* [Teks yang Diberikan]:
────────────────────
Lampung Utara, Lensalampung.com – Asisten I Bidang Pemerintahan Pemkab Lampung Utara (Lampura), Yuzar memastikan jika pungutan dalam pembuatan sertifikat Proyek Operasi Nasional Agraria (Prona) di Desa Sri Agung Kecamatan Sungkai Jaya, merupakan pungutan liar (Pungli).
Mengenai hasil pemeriksaan yang dilakukan oleh Inspektorat, yang hanya memberikan sanksi agar Kelompok Masyarakat (Pokmas) mengembalikan uang kepada warga, Yuzar menerangkan bahwa Laporan Hasil Pemeriksaan (LHP) Inspektorat akan dikoordinasikan ke Kejaksaan Negeri (Kejari) setempat.
“Itu jelas pungli, walaupun ada kesepakatan, Itu kan sudah jelas. Itu kan korupsi yang kayak gitu,”tegas Yuzar kepada sejumlah wartawan di ruang kerjanya, Rabu (2/11/2016).
Karena itu, lanjut Yuzar, setelah LHP tersebut dikoordinasikan ke Kejari, maka Pemkab menunggu perkembangan apa yang akan dilakukan Kejaksaan.
Dan dirinya menegaskan, bahwa dalam persoalan ini Pemkab tidak akan menutup-nutupi ataupun melindungi siapapun nantinya yang terlibat. “Disini kami (Pemkab) dengan tegas tidak akan melindungi siapapun yang nantinya terbukti terlibat,”tukas Yuzar.
Diberitakan sebelumnya, dugaan pungutan liar (pungli) pembuatan sertifikat Proyek Opreasi Nasional Agraria (Prona) tahun 2016, di Desa Sri Agung Kecamatan Sungkai Jaya, Lampung Utara (Lampura), mendapat perhatian serius dari anggota DPR RI, Tamanuri.
Kepada sejumlah wartwan usai melaksanakan reses di Desa Bumi Restu Lampura, Senin 1 novenber 2016. Tamanuri menegaskan tidak ada toleransi bagi para pelaku yang terlibat dalam pungli tersebut.
“Sanksi tegas diberhentikan dan masuk bui itu. Lihat sekarang ini, di Medan ditangkapi semua. Kalau memang tidak bisa tertangkap tangan laporkan kepolisi. Siapa yang melakukan, nanti saya hubungan sama ke Menentri Agraria (Sopian Jalil) yang memang mitra kerja Komisi II,”ujar politisi Partai Nasdem ini.
Ketika ditanya bagaimana bila itu terjadi di wilayah Lampung Utara, ayah kandung dari Bupati Agung Ilmu Mangkunegara ini menyatakan tidak menutup kemungkinan itu terjadi, dan harus dibasmi.”Tidak menutup kemungkinan itu, semuanya dibasmi. Prona itu gratis sertifikatnya, tetapi ada dana dana administrasinya untuk patoknya, pengukuranya,”ucap dia.
────────────────────
* [Tugas]:
Salin tanpa perubahan bagian berita tentang pungli sertifikat Prona di atas, dari "Kepada sejumlah wartwan" sampai "dalam pungli tersebut.", termasuk kedua bagian itu.
────────────────────
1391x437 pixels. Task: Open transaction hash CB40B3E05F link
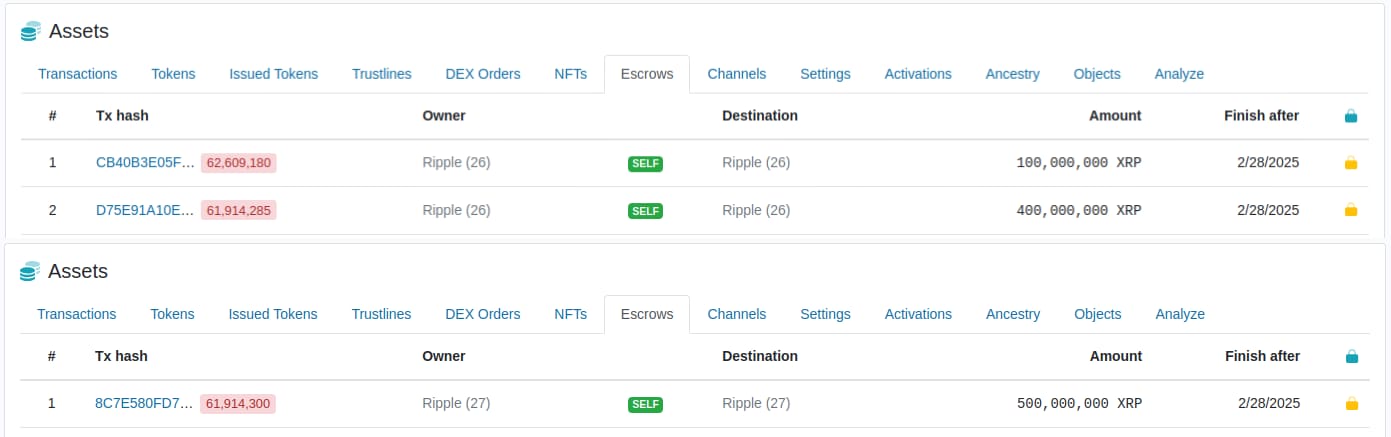[x=145, y=162]

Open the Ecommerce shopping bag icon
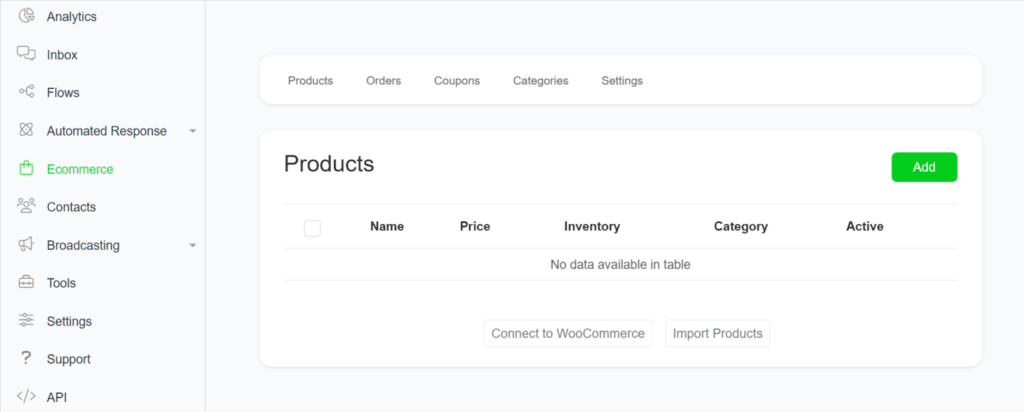[26, 168]
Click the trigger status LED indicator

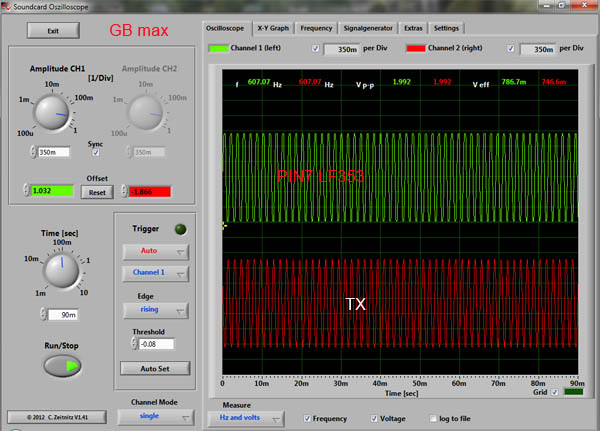(181, 228)
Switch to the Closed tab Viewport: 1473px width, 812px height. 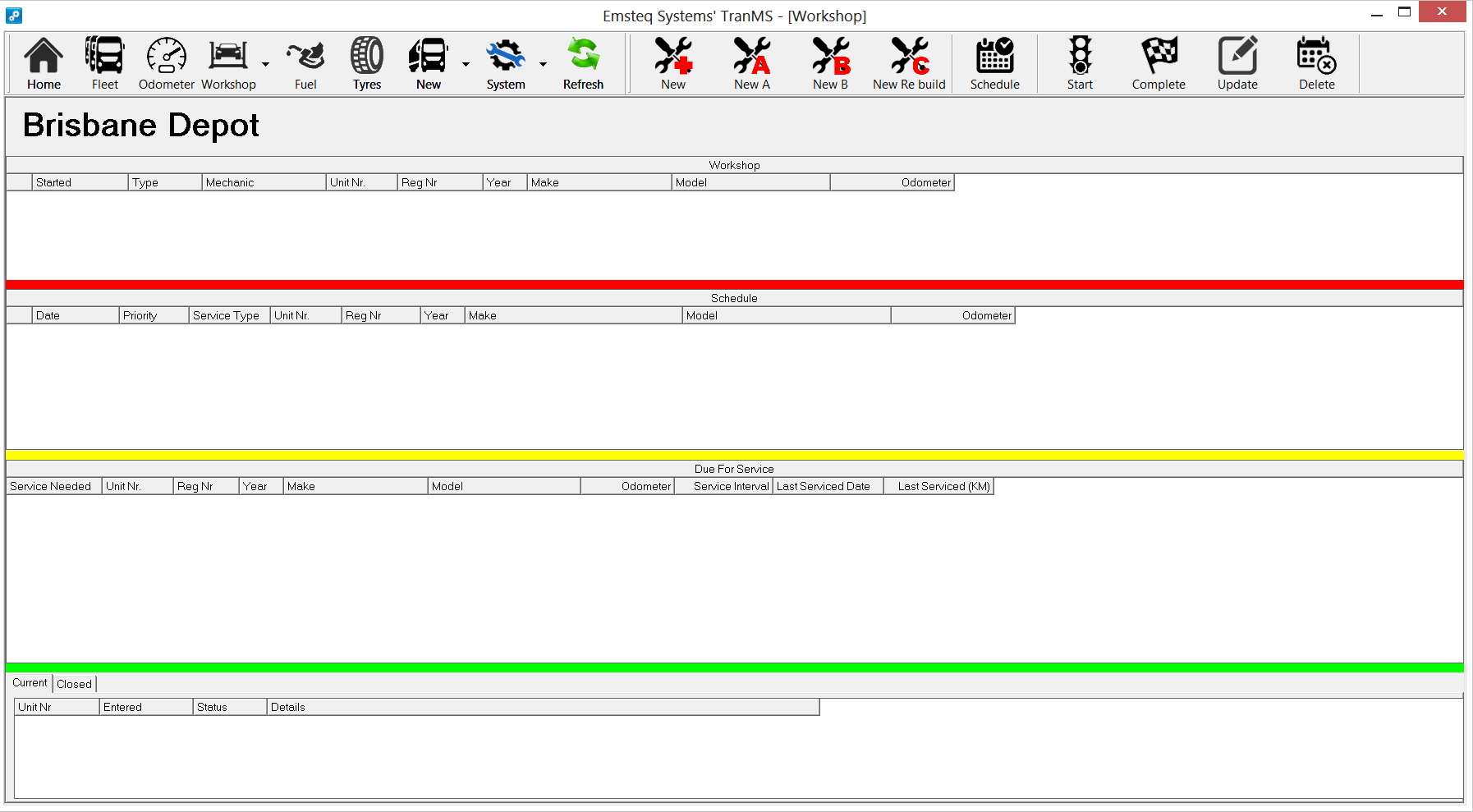point(74,684)
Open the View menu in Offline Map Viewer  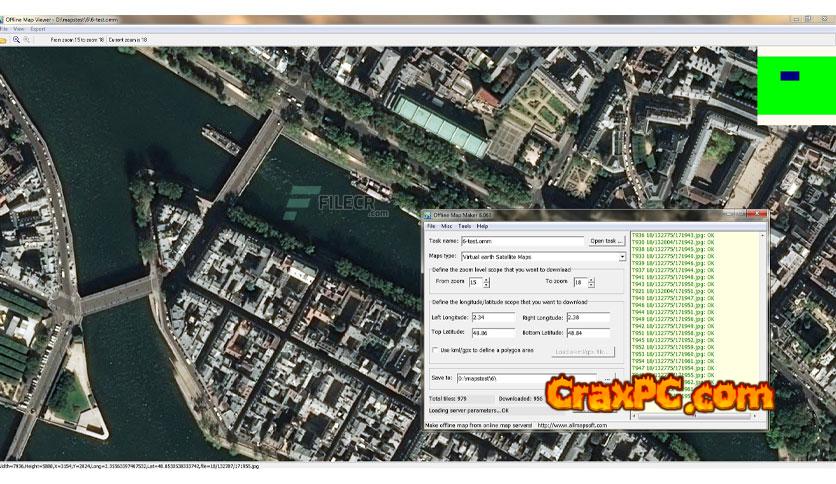[x=19, y=29]
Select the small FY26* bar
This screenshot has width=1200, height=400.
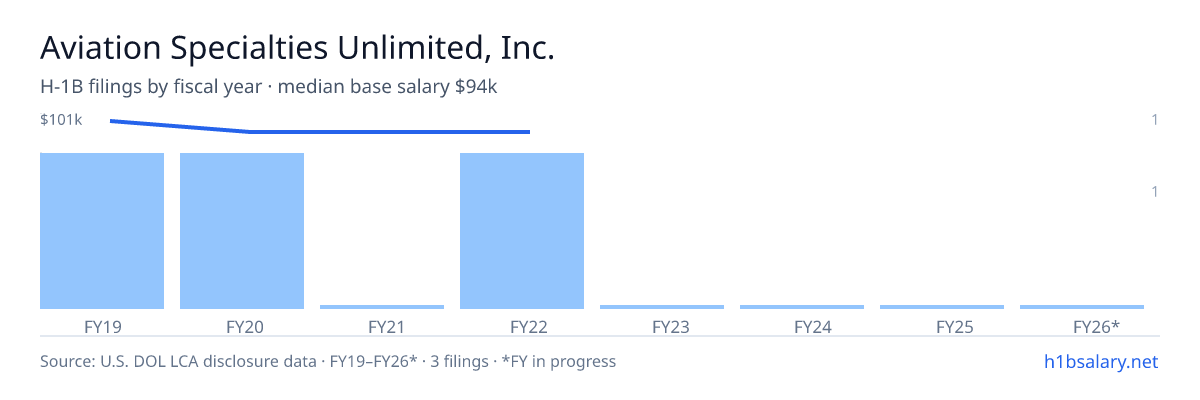(x=1082, y=307)
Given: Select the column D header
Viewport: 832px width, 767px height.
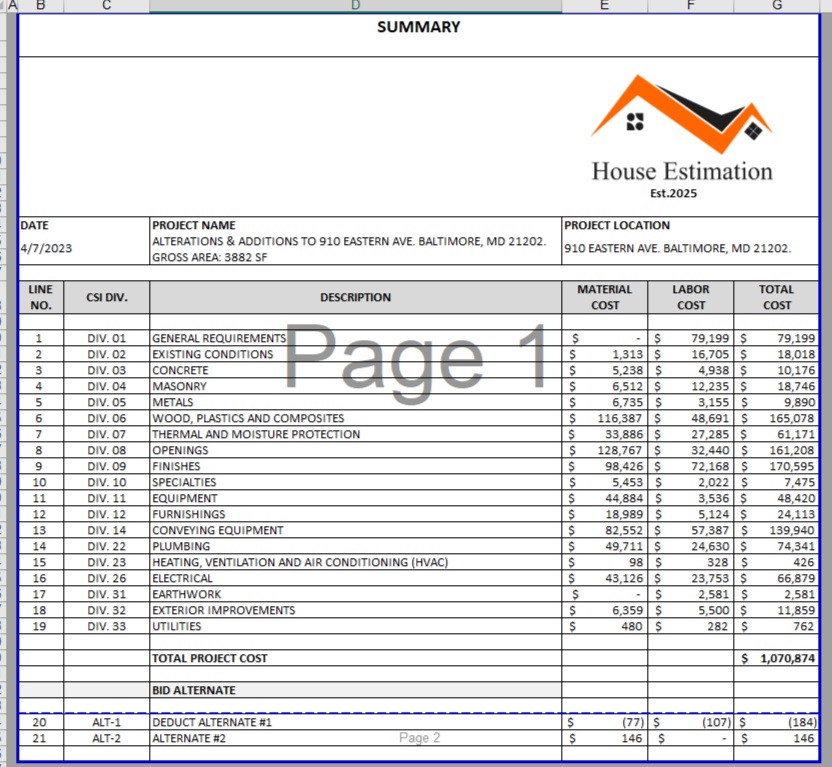Looking at the screenshot, I should pos(355,6).
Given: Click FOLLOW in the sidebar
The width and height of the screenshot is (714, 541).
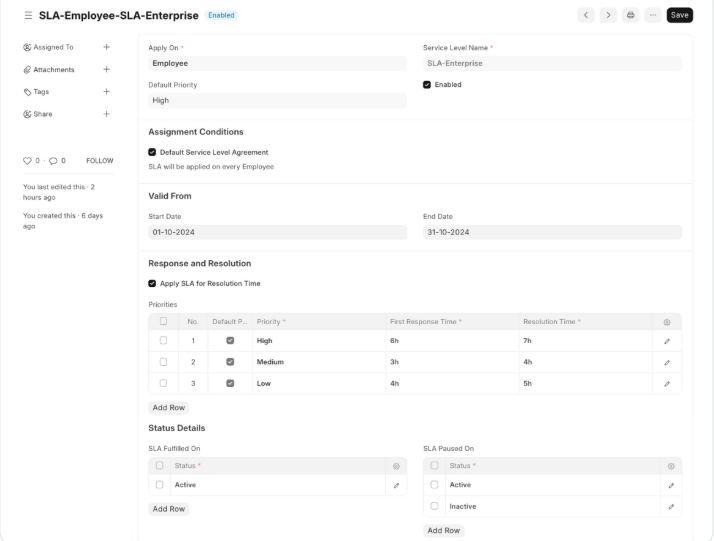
────────────────────
* [Jawaban Soal]:
Kepada sejumlah wartwan usai melaksanakan reses di Desa Bumi Restu Lampura, Senin 1 novenber 2016. Tamanuri menegaskan tidak ada toleransi bagi para pelaku yang terlibat dalam pungli tersebut.